Now consider that config.php has a BOM (this can easily be reproduced by saving config.php with Windows Notepad as UTF-8). When config.php is included by cms.php, the three bytes which consitute the BOM are sent to the browser as part of the HTTP response body. When after the inclusion of config.php the login.php gets included it sets the appropriate headers for the login credentials as cookies. But these headers can't be sent, as the HTTP response body already has "started". IOW: when config.php contains a BOM, successful login is impossible.
There are three possibilities to handle this:
- simply ignore it, because no CMSimple_XH PHP file has to have a BOM (this was done before CMSimple_XH 1.5.4)
- send a message to the client, that some headers couldn't be sent (current solution)
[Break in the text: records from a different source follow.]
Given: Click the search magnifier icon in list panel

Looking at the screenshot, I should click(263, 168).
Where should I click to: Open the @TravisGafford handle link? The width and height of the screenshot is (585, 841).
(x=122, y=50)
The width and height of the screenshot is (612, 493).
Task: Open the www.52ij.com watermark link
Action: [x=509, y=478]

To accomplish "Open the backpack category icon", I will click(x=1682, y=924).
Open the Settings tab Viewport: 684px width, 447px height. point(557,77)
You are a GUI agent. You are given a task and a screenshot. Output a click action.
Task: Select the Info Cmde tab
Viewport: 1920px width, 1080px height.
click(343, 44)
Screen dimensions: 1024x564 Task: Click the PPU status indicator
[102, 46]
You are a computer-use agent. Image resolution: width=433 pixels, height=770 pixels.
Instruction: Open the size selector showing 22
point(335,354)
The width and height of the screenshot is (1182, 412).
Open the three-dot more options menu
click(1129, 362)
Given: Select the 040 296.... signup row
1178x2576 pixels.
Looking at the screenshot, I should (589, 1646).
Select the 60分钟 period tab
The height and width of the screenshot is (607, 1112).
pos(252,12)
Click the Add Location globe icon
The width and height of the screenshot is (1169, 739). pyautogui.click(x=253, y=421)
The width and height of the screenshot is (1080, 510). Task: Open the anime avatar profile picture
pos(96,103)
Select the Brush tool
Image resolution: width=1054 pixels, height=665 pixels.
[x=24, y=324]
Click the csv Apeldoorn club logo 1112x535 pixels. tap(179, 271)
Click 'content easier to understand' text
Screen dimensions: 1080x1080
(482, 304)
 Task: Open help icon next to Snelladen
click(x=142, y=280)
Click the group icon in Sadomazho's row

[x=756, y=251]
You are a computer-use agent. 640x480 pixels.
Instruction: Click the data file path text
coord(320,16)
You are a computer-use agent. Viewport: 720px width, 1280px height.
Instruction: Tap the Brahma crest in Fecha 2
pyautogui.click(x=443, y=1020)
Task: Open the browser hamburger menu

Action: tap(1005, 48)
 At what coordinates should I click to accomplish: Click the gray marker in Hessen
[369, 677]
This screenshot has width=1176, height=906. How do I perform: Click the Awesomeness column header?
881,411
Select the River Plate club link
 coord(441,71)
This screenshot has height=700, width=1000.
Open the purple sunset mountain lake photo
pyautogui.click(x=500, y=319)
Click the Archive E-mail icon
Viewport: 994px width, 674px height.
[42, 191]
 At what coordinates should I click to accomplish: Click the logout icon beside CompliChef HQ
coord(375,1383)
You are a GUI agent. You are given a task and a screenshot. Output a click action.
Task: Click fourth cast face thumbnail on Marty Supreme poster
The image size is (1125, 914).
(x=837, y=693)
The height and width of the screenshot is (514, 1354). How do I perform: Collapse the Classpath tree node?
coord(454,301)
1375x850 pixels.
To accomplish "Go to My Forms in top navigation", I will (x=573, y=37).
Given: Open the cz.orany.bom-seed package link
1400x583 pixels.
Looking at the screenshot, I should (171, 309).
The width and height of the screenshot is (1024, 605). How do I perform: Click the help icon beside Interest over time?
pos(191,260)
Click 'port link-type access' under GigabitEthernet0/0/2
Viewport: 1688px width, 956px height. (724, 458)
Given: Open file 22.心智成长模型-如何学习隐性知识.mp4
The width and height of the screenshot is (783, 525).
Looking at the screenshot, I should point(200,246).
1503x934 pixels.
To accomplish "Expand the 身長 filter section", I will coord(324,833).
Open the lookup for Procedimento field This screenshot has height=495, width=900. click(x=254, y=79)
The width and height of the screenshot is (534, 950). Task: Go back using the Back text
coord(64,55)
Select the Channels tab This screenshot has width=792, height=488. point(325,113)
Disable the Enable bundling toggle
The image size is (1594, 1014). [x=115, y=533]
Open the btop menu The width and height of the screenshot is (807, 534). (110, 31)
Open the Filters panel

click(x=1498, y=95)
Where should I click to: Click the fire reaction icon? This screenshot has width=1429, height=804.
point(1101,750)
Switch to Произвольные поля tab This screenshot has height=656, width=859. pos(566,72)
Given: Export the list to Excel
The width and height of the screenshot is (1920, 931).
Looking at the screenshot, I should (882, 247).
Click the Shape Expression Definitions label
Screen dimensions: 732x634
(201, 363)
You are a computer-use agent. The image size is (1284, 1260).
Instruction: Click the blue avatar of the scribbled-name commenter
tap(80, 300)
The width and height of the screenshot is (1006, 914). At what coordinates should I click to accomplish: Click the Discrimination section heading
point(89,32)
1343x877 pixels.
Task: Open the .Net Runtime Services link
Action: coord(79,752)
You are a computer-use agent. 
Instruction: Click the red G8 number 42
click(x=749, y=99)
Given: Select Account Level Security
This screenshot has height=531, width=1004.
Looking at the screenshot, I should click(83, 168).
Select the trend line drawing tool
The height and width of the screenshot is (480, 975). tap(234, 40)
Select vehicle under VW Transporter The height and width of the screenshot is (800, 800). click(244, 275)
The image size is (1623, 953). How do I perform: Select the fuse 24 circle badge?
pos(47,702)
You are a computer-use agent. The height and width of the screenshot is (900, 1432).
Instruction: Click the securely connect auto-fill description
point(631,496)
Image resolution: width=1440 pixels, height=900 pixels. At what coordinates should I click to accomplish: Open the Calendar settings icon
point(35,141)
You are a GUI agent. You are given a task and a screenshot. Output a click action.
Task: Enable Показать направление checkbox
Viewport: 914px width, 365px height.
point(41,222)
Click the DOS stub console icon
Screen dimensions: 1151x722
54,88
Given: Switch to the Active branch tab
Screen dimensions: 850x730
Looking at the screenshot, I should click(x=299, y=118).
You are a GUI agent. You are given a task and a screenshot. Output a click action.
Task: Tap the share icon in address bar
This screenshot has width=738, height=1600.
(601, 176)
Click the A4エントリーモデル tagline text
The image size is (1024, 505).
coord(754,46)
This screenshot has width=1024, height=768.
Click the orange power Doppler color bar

- filter out the BOM, so that it's never sent to the client in the first place
(1) is a simple, fast and pragmatic solution, quite suitable for CM
Simple: just assume everything is alright, and fail otherwise. (2) is still quite simple and fast, but gives at least an explicit hint that something is wrong (even if the message might not be very helpful for end-users, though). (3) will effectively ignore any BOM, which is very convenient, but it has a price: the output buffering has to be started very early in cms.php. This will result in requests to ?download=... to be buffered, which will increase the memory footprint of these request (it might not be possible to deliver very large files, as the memory_limit might be exceeded). And for all request, this will mean, that the complete HTTP response body has to be searched for BOMs (and removing them). Particularly the latter
might be a measurable performance penalty (this has to be measured and confirmed, though).
Due to the lack of any representative benchmarks I waver between (2) and (3), but I tend to (2) with the reason, that slowing down the system because of potentially erroneous file encodings,
seems not very CM
Simple-like.
And to be honest: I don't like the current output buffering at all. As it is now, it's not necessary at all. And I'm not convinced that the possible use cases could pay off, though this have to be measured--not guessed!
[1] The only exception is a single line break directly after the closing ?>
Christoph